- [Aim of the exercise]
What is expected is a word-for-word copy of all the entries.

- [Record set]
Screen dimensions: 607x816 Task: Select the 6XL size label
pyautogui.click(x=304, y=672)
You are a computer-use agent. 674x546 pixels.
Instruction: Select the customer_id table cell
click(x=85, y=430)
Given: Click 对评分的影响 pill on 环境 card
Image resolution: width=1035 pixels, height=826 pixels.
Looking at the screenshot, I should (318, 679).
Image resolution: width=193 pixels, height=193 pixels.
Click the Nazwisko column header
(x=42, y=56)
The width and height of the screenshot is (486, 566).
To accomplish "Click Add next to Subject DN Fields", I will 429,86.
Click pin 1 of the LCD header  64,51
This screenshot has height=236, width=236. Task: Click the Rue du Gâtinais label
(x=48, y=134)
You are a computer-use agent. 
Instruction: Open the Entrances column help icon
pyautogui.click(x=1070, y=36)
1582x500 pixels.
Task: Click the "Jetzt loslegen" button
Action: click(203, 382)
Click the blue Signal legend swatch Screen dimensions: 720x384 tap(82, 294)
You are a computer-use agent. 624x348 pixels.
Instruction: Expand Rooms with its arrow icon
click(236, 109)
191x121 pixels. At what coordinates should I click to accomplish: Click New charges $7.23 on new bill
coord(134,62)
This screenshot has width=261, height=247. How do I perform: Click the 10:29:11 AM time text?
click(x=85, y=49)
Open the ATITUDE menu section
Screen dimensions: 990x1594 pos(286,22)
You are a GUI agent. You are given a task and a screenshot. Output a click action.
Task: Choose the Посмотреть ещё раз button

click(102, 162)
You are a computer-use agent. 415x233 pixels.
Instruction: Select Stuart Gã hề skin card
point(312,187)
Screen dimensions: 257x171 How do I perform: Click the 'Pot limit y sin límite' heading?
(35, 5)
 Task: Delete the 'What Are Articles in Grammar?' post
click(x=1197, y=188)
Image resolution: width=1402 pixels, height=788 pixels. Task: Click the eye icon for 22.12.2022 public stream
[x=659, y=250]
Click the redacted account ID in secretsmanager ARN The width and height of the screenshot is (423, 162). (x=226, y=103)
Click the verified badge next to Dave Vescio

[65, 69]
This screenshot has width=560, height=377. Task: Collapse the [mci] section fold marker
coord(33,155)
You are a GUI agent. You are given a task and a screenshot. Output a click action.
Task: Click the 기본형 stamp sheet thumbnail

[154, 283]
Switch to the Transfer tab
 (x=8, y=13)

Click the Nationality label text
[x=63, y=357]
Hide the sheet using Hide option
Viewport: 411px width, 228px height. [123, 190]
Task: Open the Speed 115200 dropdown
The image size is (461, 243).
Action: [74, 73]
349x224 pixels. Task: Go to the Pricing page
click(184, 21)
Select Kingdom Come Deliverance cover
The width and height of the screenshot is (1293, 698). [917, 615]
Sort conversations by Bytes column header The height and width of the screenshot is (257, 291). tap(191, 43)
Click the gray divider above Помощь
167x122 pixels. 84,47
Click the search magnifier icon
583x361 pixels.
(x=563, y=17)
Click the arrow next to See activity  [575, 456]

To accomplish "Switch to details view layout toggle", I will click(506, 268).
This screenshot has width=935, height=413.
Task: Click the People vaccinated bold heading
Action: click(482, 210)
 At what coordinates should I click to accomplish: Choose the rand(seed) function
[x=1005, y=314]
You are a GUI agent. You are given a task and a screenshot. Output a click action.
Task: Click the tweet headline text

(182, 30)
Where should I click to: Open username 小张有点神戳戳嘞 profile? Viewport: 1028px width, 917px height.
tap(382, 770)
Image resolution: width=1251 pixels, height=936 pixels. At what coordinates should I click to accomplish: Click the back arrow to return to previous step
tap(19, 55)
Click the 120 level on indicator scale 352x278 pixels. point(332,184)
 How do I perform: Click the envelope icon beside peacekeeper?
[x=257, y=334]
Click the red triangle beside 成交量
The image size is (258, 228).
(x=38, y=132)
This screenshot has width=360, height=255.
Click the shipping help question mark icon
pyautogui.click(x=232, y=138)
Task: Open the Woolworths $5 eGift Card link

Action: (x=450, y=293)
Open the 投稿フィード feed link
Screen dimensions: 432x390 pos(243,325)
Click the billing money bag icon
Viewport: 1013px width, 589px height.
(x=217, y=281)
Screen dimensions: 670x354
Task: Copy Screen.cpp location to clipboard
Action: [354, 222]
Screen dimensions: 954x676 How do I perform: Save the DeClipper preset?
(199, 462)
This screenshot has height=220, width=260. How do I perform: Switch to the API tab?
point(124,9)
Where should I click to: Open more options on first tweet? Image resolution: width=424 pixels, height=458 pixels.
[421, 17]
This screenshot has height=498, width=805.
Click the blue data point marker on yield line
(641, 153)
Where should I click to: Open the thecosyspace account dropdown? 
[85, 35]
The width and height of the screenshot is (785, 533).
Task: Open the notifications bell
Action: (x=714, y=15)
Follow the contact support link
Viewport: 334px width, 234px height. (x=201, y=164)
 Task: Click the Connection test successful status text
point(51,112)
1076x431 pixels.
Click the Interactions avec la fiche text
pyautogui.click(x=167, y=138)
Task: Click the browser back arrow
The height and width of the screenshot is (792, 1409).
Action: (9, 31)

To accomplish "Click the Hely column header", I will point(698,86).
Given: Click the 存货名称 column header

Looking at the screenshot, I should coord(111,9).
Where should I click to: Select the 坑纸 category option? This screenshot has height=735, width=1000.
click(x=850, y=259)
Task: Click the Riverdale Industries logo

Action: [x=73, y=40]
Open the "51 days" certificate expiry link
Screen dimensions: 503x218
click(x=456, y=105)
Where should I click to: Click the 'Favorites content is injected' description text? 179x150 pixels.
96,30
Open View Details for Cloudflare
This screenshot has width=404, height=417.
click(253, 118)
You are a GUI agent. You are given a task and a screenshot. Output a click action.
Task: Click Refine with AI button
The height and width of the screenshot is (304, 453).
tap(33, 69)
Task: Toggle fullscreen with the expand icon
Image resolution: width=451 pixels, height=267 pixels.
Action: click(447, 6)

- [Exercise result]
Screen dimensions: 607x816 Task: Select the 6XL size label
pyautogui.click(x=304, y=672)
You are a computer-use agent. 674x546 pixels.
Instruction: Select the customer_id table cell
click(x=85, y=430)
Given: Click 对评分的影响 pill on 环境 card
Image resolution: width=1035 pixels, height=826 pixels.
Looking at the screenshot, I should (318, 679).
Image resolution: width=193 pixels, height=193 pixels.
Click the Nazwisko column header
(x=42, y=56)
The width and height of the screenshot is (486, 566).
To accomplish "Click Add next to Subject DN Fields", I will 429,86.
Click pin 1 of the LCD header  64,51
This screenshot has height=236, width=236. Task: Click the Rue du Gâtinais label
(x=48, y=134)
You are a computer-use agent. 
Instruction: Open the Entrances column help icon
pyautogui.click(x=1070, y=36)
1582x500 pixels.
Task: Click the "Jetzt loslegen" button
Action: click(203, 382)
Click the blue Signal legend swatch Screen dimensions: 720x384 tap(82, 294)
You are a computer-use agent. 624x348 pixels.
Instruction: Expand Rooms with its arrow icon
click(236, 109)
191x121 pixels. At what coordinates should I click to accomplish: Click New charges $7.23 on new bill
coord(134,62)
This screenshot has width=261, height=247. How do I perform: Click the 10:29:11 AM time text?
click(x=85, y=49)
Open the ATITUDE menu section
Screen dimensions: 990x1594 pos(286,22)
You are a GUI agent. You are given a task and a screenshot. Output a click action.
Task: Choose the Посмотреть ещё раз button

click(102, 162)
You are a computer-use agent. 415x233 pixels.
Instruction: Select Stuart Gã hề skin card
point(312,187)
Screen dimensions: 257x171 How do I perform: Click the 'Pot limit y sin límite' heading?
(35, 5)
 Task: Delete the 'What Are Articles in Grammar?' post
click(x=1197, y=188)
Image resolution: width=1402 pixels, height=788 pixels. Task: Click the eye icon for 22.12.2022 public stream
[x=659, y=250]
Click the redacted account ID in secretsmanager ARN The width and height of the screenshot is (423, 162). (x=226, y=103)
Click the verified badge next to Dave Vescio

[65, 69]
This screenshot has width=560, height=377. Task: Collapse the [mci] section fold marker
coord(33,155)
You are a GUI agent. You are given a task and a screenshot. Output a click action.
Task: Click the 기본형 stamp sheet thumbnail

[154, 283]
Switch to the Transfer tab
 (x=8, y=13)

Click the Nationality label text
[x=63, y=357]
Hide the sheet using Hide option
Viewport: 411px width, 228px height. [123, 190]
Task: Open the Speed 115200 dropdown
The image size is (461, 243).
Action: [74, 73]
349x224 pixels. Task: Go to the Pricing page
click(184, 21)
Select Kingdom Come Deliverance cover
The width and height of the screenshot is (1293, 698). [917, 615]
Sort conversations by Bytes column header The height and width of the screenshot is (257, 291). tap(191, 43)
Click the gray divider above Помощь
167x122 pixels. 84,47
Click the search magnifier icon
583x361 pixels.
(x=563, y=17)
Click the arrow next to See activity  [575, 456]

To accomplish "Switch to details view layout toggle", I will click(506, 268).
This screenshot has width=935, height=413.
Task: Click the People vaccinated bold heading
Action: click(482, 210)
 At what coordinates should I click to accomplish: Choose the rand(seed) function
[x=1005, y=314]
You are a GUI agent. You are given a task and a screenshot. Output a click action.
Task: Click the tweet headline text

(182, 30)
Where should I click to: Open username 小张有点神戳戳嘞 profile? Viewport: 1028px width, 917px height.
tap(382, 770)
Image resolution: width=1251 pixels, height=936 pixels. At what coordinates should I click to accomplish: Click the back arrow to return to previous step
tap(19, 55)
Click the 120 level on indicator scale 352x278 pixels. point(332,184)
 How do I perform: Click the envelope icon beside peacekeeper?
[x=257, y=334]
Click the red triangle beside 成交量
The image size is (258, 228).
(x=38, y=132)
This screenshot has width=360, height=255.
Click the shipping help question mark icon
pyautogui.click(x=232, y=138)
Task: Open the Woolworths $5 eGift Card link

Action: (x=450, y=293)
Open the 投稿フィード feed link
Screen dimensions: 432x390 pos(243,325)
Click the billing money bag icon
Viewport: 1013px width, 589px height.
(x=217, y=281)
Screen dimensions: 670x354
Task: Copy Screen.cpp location to clipboard
Action: [354, 222]
Screen dimensions: 954x676 How do I perform: Save the DeClipper preset?
(199, 462)
This screenshot has height=220, width=260. How do I perform: Switch to the API tab?
point(124,9)
Where should I click to: Open more options on first tweet? Image resolution: width=424 pixels, height=458 pixels.
[421, 17]
This screenshot has height=498, width=805.
Click the blue data point marker on yield line
(641, 153)
Where should I click to: Open the thecosyspace account dropdown? 
[85, 35]
The width and height of the screenshot is (785, 533).
Task: Open the notifications bell
Action: (x=714, y=15)
Follow the contact support link
Viewport: 334px width, 234px height. (x=201, y=164)
 Task: Click the Connection test successful status text
point(51,112)
1076x431 pixels.
Click the Interactions avec la fiche text
pyautogui.click(x=167, y=138)
Task: Click the browser back arrow
The height and width of the screenshot is (792, 1409).
Action: (9, 31)

To accomplish "Click the Hely column header", I will point(698,86).
Given: Click the 存货名称 column header

Looking at the screenshot, I should coord(111,9).
Where should I click to: Select the 坑纸 category option? This screenshot has height=735, width=1000.
click(x=850, y=259)
Task: Click the Riverdale Industries logo

Action: [x=73, y=40]
Open the "51 days" certificate expiry link
Screen dimensions: 503x218
click(x=456, y=105)
Where should I click to: Click the 'Favorites content is injected' description text? 179x150 pixels.
96,30
Open View Details for Cloudflare
This screenshot has width=404, height=417.
click(253, 118)
You are a GUI agent. You are given a task and a screenshot. Output a click action.
Task: Click Refine with AI button
The height and width of the screenshot is (304, 453).
tap(33, 69)
Task: Toggle fullscreen with the expand icon
Image resolution: width=451 pixels, height=267 pixels.
Action: click(447, 6)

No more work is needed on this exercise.